#### TASK STATEMENT:
Using the records below, transcribe word for word the stretch from the line that contains "The image size is (922, 406)." through the line that contains "2000x1296 pixels.", both end lines included, and nothing else.

#### TASK INPUTS:
-.-.-

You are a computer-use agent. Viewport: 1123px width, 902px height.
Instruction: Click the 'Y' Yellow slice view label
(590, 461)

-.-.-

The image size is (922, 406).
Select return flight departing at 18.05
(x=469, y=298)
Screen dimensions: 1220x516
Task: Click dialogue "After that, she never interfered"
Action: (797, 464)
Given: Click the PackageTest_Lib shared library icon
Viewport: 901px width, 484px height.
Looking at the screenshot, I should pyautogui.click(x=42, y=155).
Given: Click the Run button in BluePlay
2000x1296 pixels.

-.-.-

#### ANSWER FOR THIS EXERCISE:
The image size is (922, 406).
Select return flight departing at 18.05
(x=469, y=298)
Screen dimensions: 1220x516
Task: Click dialogue "After that, she never interfered"
Action: (797, 464)
Given: Click the PackageTest_Lib shared library icon
Viewport: 901px width, 484px height.
Looking at the screenshot, I should pyautogui.click(x=42, y=155).
Given: Click the Run button in BluePlay
2000x1296 pixels.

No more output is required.